Voltiamo pagina. L’Italia dei valori ha detto no alla manovra del Governo Monti. Cosa non vi ha convinto?

«Abbiamo votato il Governo-Monti perché ha “usato” parole d’ordine come equità, rigore e sviluppo, che sono quelle nelle corde dell’Idv. Ma, nei fatti, la manovra colpisce il popolo nel senso più ampio di ceti sociali medi e bassi che rappresentano l’80% degli italiani. Mentre avrebbe dovuto rivolgersi ad un’èlite, che avevamo individuato come soggetti che in questo momento potevano e dovevano dare per allineare i conti dello Stato – evasori noti e nuovi, ricconi – a cui non cambia la vita con una patrimoniale o con il taglio dei costi della politica. Niente da fare! Ecco perché la manovra è “Salva Casta”, e noi intendiamo difendere gli italiani perbene e normali. Non sicuramente le varie caste che forse oggi si sentono anche più forti».

In una recente intervista al Punto, il leader dell’Idv Di Pietro ha detto: «Non siamo una dependance del Pd». Qual è il futuro politico dell’Italia dei Valori?
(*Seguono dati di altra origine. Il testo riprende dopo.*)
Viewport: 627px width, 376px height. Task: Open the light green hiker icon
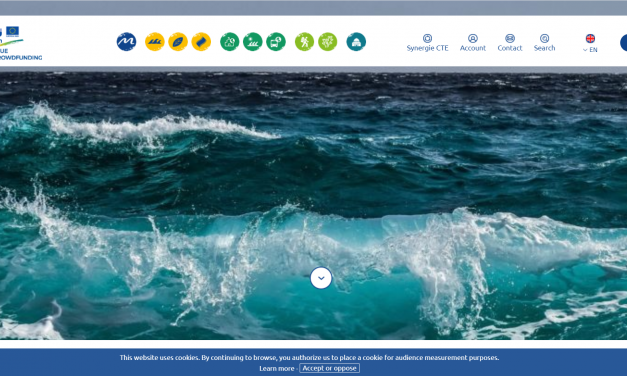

«Per l’Idv il futuro è aperto. Siamo stati l’unica opposizione con la schiena dritta per rimuovere difetti, vizi ed  inutilità del berlusconismo, abbiamo parallelamente costruito e proposto alternative di atti e fatti per essere nelle istituzioni al servizio del bene comune. Abbiamo e facciamo, ogni giorno, una politica per i cittadini e, pertanto, dobbiamo da subito porre agli italiani una posizione alternativa e di speranza con Di Pietro premier per lasciare definitivamente alle spalle una politica maleodorante e consociativa che oggi Pd-Pdl e Terzo Polo stanno praticando».
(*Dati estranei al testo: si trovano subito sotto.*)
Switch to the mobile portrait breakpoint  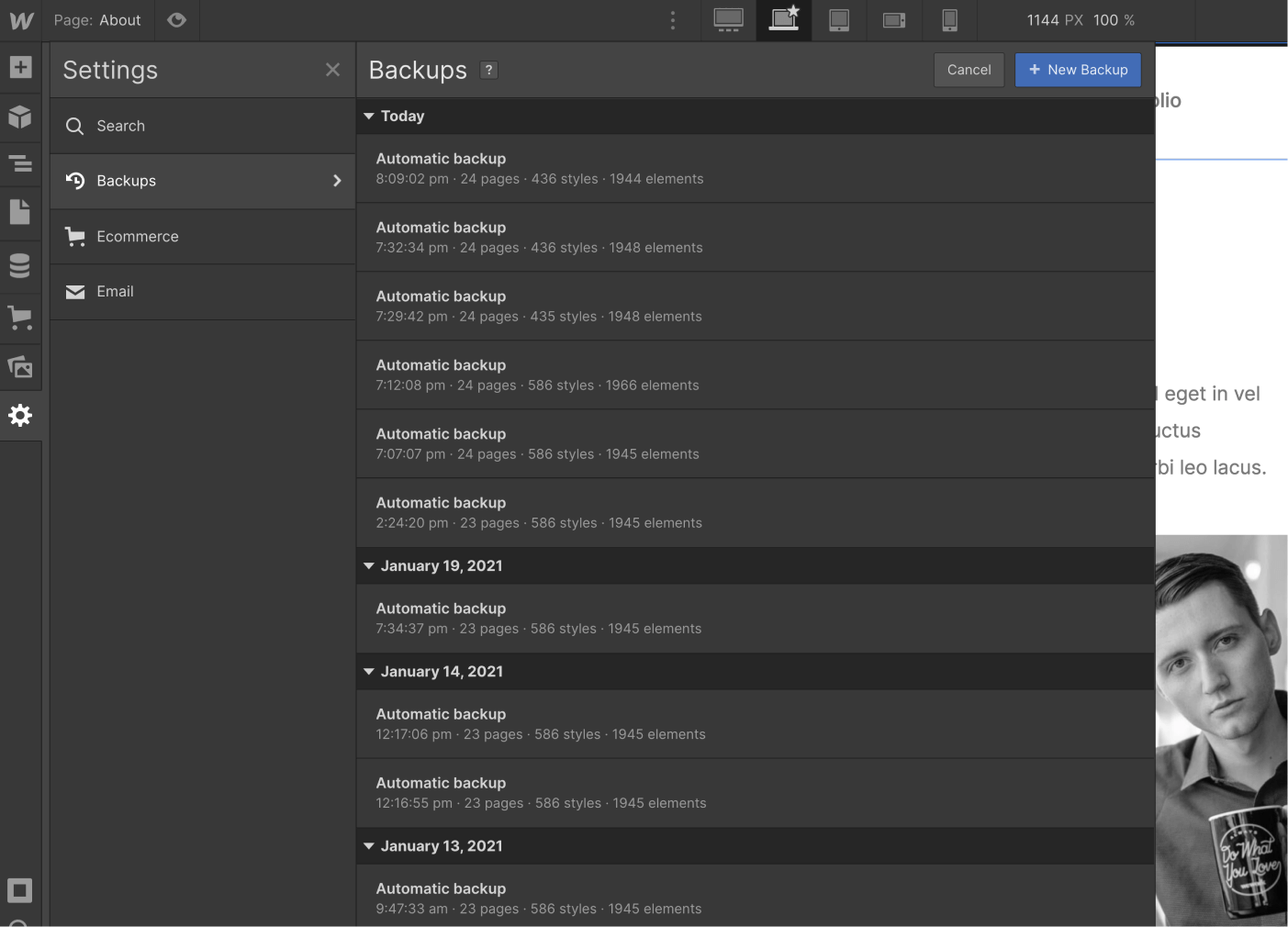click(x=948, y=19)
Pochi giorni fa ha chiesto un’interrogazione in VI Commissione riguardo l’operazione “Sòfia” (il tentativo di creare il Grande Centro, che avrebbe poi preso il potere, ndr). Cosa non le torna?

«I cosiddetti poteri forti di banchieri e grande industria, insomma quel capitalismo sfrenato abile a cancellare ogni tratto umano della politica, ha provato e prova ancora, secondo me, a mettere le mani sul potere, senza molti scrupoli per rimuovere assetti istituzionali e politici. Con la complicità più inaspettata di una certa Chiesa, per presentarsi con un apparente perbenismo e non far rilevare che, non riuscendo a compiere tali obiettivi con il consenso elettorale, si stanno percorrendo strade antidemocratiche».

A Libero, l’8 novembre scorso, ha rivelato: «Ho visto all’opera il diavolo». Parlava di Paolo Cirino Pomicino e delle sue telefonate. Sta tornando la Dc?

«Chi più è predisposto ad assecondare questo capitalismo sfrenato, disumano ed in salsa di cricca, sono ovviamente quei soggetti politici che da 30 anni sulla scena politica hanno solo contribuito a dissanguare lo Stato, con lo sproporzionato debito pubblico dell’Italia, iniziato negli anni ’80, che è la peggiore malattia che tormenta oggi il Paese e che purtroppo continuerà a gravare sulle attuali e future generazioni. Ecco perché il massimo della degenerazione partitocratica fatta di tessere e clientele, che una volta chiamavate Dc, oggi, cerca di riciclarsi nel cosiddetto Grande Centro, che comincia a muovere i primi passi col Terzo Polo. Non a caso ritornano in auge i vari Pomicino e De Mita, i dioscuri Casini e Mastella già abbracciati con Rutelli e Pisanu ma, giusto per essere novità con percorsi politici “appena trentennali”, vengono inclusi anche Fini, Scajola, e chi più ne ha ne metta. Insomma la palude ammazza-italiani è in corso, ed ho il sospetto che si presenti con la maschera del Governo Monti. L’Idv deve prendere, da subito, sempre più la pelle di una Lista Civica Nazionale per ridare un sogno agl’italiani: una politica per i cittadini».